Thursday, February 5, 2009

Whose decision is it really?

When you see the word decision, I am sure you will know that this article is about politics, a subject that I did not write in this blog for a long time.

All attentions (Malaysians) are on the state called Perak in Malaysia, simple translation; the SILVER STATE of Malaysia.

The ruling government “is” or “was” a coalition government called Pakatan Rakyat (PR) which is an opposition party in the Parliament. The majority held by them was very slim. Total seats were 59 and the PR coalition government had 31 against 28 (Barisan Nasional {BN}).

The BN guys just needed 2 guys from the PR to defect and give BN a simple majority to overturn the PR government and form their own government.

To everyone’s surprise, 1 legislative member from the BN side jumped from the BN camp to the PR camp. Everyone was wondering why, but rather than spending / wasting time thinking why this happened, the PR was so happy and celebrated. Now PR has 32 against 27, any sane mind would have considered this as a structural reinforcement for the PR government.

Suddenly 2 PR legislative members were missing, then there was 1 lady saying she is not defecting from the PR side. In this chaotic situation, the PR government made a decision to dissolve the existing government to pave way to a fresh election to get firm mandate from the people.

While all these were happening, the 2 missing members together with the lady member declared that they have quit their parties under the PR coalition and now stand a s an independent members.

You need to pass at least university maths to understand all this. Now the numbers stand at PR 29 against 27 BN and 3 Independent. Just when everyone thought they can put back the calculators, the guy who switched camp from BN to PR now have switched camp again. This time from PR to BN. Yes, please use your calculators again. The numbers have changed to PR 28, BN 28 and Independent 3.

Now who can form the new government? Is it PR or BN? All depends to whom the 3 independent members throw in their mysterious support.

People chose a candidate to represent them based on 2 major reasons. One is, which party they belong to because the party reflects their struggle and vision. The other is, who the person is, what type of a man is he. Based on these 2 major reasons, people decides their vote.

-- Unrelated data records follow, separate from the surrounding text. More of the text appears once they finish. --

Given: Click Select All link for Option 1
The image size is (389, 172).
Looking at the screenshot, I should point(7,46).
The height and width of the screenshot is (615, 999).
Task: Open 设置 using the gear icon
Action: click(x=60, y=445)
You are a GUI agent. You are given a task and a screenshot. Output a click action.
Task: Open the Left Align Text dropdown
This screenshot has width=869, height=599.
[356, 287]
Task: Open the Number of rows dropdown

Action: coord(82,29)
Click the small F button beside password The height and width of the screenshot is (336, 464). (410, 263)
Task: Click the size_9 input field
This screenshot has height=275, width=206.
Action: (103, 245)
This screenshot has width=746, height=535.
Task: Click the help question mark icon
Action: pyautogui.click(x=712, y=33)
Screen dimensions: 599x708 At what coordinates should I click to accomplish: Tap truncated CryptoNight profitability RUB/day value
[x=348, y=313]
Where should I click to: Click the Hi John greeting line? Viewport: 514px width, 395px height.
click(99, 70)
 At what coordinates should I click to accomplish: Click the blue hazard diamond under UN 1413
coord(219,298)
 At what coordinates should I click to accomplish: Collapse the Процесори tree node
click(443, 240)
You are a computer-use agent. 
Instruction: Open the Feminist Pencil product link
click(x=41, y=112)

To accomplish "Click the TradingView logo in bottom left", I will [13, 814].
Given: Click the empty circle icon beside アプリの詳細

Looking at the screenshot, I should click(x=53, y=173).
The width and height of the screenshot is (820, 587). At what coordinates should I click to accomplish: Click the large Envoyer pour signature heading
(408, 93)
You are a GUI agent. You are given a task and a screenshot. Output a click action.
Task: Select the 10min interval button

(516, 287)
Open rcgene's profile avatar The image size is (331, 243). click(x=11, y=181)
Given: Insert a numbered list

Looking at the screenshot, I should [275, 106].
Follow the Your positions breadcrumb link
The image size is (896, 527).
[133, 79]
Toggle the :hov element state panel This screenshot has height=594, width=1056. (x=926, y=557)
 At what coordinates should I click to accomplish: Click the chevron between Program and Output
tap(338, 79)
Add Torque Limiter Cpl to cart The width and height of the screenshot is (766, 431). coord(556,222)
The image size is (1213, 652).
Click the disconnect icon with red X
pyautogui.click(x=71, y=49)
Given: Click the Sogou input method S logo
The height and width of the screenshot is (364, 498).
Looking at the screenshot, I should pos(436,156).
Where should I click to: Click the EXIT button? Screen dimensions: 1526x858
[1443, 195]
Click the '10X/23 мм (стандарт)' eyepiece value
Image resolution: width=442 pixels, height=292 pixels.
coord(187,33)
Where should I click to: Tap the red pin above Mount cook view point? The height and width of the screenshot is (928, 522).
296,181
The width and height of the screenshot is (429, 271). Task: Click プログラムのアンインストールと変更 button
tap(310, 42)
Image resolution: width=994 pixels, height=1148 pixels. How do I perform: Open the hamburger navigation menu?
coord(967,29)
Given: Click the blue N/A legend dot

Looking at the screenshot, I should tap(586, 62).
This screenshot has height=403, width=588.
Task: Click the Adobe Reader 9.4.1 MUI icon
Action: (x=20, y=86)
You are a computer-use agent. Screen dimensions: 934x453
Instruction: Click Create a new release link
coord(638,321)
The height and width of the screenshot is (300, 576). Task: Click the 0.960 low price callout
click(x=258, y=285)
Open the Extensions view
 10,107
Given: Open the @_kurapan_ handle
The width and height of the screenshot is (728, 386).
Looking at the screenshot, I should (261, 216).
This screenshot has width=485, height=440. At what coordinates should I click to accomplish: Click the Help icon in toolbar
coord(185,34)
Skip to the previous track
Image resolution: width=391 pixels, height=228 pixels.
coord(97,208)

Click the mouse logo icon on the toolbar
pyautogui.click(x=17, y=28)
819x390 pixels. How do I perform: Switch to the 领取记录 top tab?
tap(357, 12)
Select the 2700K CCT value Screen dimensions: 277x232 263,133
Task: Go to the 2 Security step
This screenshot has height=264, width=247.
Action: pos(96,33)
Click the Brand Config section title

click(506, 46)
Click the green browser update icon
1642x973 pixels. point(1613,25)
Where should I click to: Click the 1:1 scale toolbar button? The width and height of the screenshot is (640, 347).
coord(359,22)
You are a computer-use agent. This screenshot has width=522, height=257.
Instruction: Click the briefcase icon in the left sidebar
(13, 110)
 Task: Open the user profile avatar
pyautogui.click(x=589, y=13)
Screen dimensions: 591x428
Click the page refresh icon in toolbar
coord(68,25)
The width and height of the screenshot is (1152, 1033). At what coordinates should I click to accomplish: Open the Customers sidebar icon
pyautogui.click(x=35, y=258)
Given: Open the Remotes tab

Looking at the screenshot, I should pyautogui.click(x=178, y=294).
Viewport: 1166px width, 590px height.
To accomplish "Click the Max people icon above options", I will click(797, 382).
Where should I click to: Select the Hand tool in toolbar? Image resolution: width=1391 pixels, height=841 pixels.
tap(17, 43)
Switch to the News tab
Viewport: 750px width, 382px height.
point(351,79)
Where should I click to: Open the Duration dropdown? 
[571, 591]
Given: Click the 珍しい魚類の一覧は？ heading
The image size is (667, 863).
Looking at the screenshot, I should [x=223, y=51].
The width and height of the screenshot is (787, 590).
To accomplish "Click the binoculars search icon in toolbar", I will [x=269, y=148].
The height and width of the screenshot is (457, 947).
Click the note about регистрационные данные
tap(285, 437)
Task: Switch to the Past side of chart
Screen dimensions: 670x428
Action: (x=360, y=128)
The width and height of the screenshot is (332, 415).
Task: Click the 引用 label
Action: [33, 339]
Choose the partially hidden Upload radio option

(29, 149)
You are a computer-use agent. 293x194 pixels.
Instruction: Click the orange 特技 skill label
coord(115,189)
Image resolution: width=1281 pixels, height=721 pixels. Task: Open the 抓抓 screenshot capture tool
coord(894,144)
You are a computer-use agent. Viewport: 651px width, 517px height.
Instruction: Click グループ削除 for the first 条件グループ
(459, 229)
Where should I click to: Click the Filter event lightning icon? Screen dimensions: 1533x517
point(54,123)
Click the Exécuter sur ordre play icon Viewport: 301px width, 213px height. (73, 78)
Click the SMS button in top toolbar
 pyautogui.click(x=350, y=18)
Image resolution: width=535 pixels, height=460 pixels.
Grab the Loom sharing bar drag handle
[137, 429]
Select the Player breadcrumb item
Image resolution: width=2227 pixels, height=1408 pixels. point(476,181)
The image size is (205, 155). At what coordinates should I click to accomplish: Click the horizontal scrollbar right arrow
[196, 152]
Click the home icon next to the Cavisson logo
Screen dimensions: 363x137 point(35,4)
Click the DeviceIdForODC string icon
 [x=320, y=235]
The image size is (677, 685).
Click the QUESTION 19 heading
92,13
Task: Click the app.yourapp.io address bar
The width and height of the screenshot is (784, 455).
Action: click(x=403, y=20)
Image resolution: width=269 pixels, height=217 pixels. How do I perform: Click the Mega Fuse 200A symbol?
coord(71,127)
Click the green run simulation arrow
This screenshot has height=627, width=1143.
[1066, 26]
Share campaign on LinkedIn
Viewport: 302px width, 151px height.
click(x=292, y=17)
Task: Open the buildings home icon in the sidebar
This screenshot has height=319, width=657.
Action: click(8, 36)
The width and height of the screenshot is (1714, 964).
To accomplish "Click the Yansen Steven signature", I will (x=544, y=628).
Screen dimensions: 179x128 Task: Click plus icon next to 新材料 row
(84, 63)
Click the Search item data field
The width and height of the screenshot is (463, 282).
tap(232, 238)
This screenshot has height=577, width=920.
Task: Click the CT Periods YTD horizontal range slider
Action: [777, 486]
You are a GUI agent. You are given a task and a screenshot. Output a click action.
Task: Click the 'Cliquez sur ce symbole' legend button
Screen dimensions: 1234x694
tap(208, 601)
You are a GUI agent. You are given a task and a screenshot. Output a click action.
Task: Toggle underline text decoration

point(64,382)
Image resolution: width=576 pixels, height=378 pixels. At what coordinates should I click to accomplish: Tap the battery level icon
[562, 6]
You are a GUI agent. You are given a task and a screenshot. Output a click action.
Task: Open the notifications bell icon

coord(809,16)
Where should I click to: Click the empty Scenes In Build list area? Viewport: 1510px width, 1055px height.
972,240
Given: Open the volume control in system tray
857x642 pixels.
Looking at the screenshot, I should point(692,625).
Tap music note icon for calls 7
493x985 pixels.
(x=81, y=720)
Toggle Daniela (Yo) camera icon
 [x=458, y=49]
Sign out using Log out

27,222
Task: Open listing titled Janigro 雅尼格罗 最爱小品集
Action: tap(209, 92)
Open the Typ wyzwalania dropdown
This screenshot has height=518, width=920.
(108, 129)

We can sum up the deciding factors into the 80/20 ratio, which in my opinion, 80% of your decision should be based on the political party the candidate belongs to and 20% for the candidate himself. Relenting on this ration, a candidate should never change his political party. If he decides to leave the party, he should resign from the position that he won using the party’s name.

Very rare you see candidates winning on their own caliber (it has happened in Malaysia where independent candidates have won). Only a few have achieved these kind of remarkable triumphs. But people should remember that their candidate could not achieve anything more after winning the election (correct me if I am wrong, my knowledge about successful independent candidates are limited).

Therefore, when the people cast their votes believing that they have voted for a guy of party A turns out to be jumping camp to party B. I like the candidate but I don’t like the party B. Now did I, as the citizen of this Malaysia, got a fair chance to vote my favourite candidate and favourite party member to rule the land I belong to?

It looks like, I just can vote but the outcome is all in somebody else hand. It makes every voter thing, whose decision is it really?